Le Guin identified herself with feminism, and was interested in non-violence and ecological awareness. She participated in demonstrations against the Vietnam War and nuclear weapons. These sympathies can be seen in several of her works of fiction, including the Hainish universe works. The novels of the Hainish universe frequently explore the effects of differing social and political systems, although she displayed a preference for a "society that governs by consensus, a communal cooperation without external government." Her fiction also frequently challenges accepted depictions of race and gender.

The novel was originally named "Little Green Men," in reference to the common science-fiction trope. In her introduction to the 1976 edition, Le Guin stated that she was concerned at the exploitation of the natural world by humans, particularly in the name of financial gain, and that this concern drove her story.

==Setting==
The Word for World is Forest is set in the fictional Hainish universe, which Le Guin introduced in her first novel Rocannon's World, published in 1966. In this alternative history, human beings did not evolve on Earth, but on Hain. The people of Hain colonized many neighboring planetary systems, including Terra (Earth) and Athshe, possibly a million years before the setting of the novels. The planets subsequently lost contact with each other, for reasons that Le Guin does not explain. Le Guin does not narrate the entire history of the Hainish universe at once, instead letting readers piece it together from various works.
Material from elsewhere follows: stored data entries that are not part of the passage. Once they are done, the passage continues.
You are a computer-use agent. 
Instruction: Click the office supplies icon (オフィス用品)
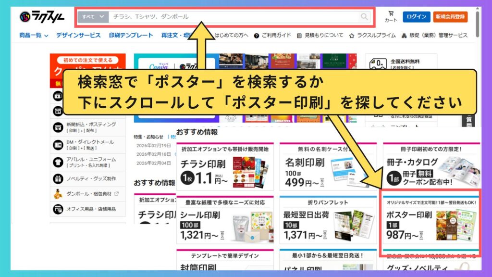coord(58,209)
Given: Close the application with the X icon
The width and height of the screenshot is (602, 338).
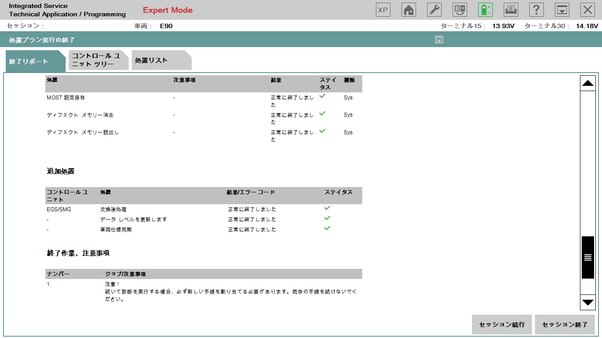Looking at the screenshot, I should (x=587, y=10).
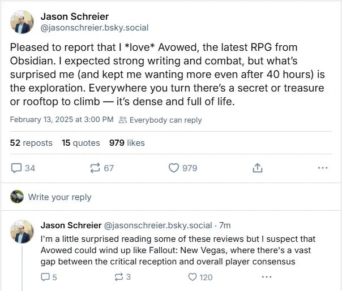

The novels and other fictional works set in the Hainish universe recount the efforts to re-establish a galactic civilization. Explorers from Hain as well as other planets use interstellar ships taking years to travel between planetary systems, although the journey is shortened for the travelers due to relativistic time dilation, as well as through instantaneous interstellar communication using the ansible. At least two "thought experiments" are used in each novel; the background idea of a common origin for all the humanoid species, and a second idea unique to each novel. In The Word for World is Forest, the second thought experiment is the colonization of a pacifist culture on the planet Athshe by a military-controlled logging team from Earth, known in the novel as "Terra"; additionally, the inhabitants of Athshe recognize the people from Terra as human, but the Terrans do not see the Athsheans, who are small and covered in green fur, as human. The Athsheans refer to the Terrans as "yumens", while the Terrans tend to use the derogatory term "creechie".

Most of the surface of the planet of Athshe, known to the human colonizers as "New Tahiti", is taken up by ocean; the land surfaces are concentrated in a single half of the northern hemisphere, and prior to the arrival of Terran colonists, is entirely covered in forest. The Terrans are interested in using this forest as a source of timber, because wood has become a highly scarce commodity on Earth. Athshe's plants and animals are similar to those of Earth, placed there by the Hainish people in their first wave of colonisation that also settled Earth. The Cetian visitor also states categorically that the native humans "came from the same, original, Hainish stock".

The Athsheans are physically small, only about a meter tall, and covered in fine greenish fur. They are a very non-aggressive people; at one point, one of the Terrans observes that "rape, violent assault, and murder virtually don't exist among them". They have adopted a number of behaviors to avoid violence, including aggression-halting postures and competitive singing. Unlike Terrans the Athsheans follow a crepuscular sleep pattern, and their circadian rhythms make them most active at dawn and dusk; thus, they struggle to adapt to the 8-hour Terran working day. Athsheans are able to enter the dream state consciously, and their dreams both heal them and guide their behavior. Those individuals adept at interpreting dreams are seen as gods amongst the Athsheans.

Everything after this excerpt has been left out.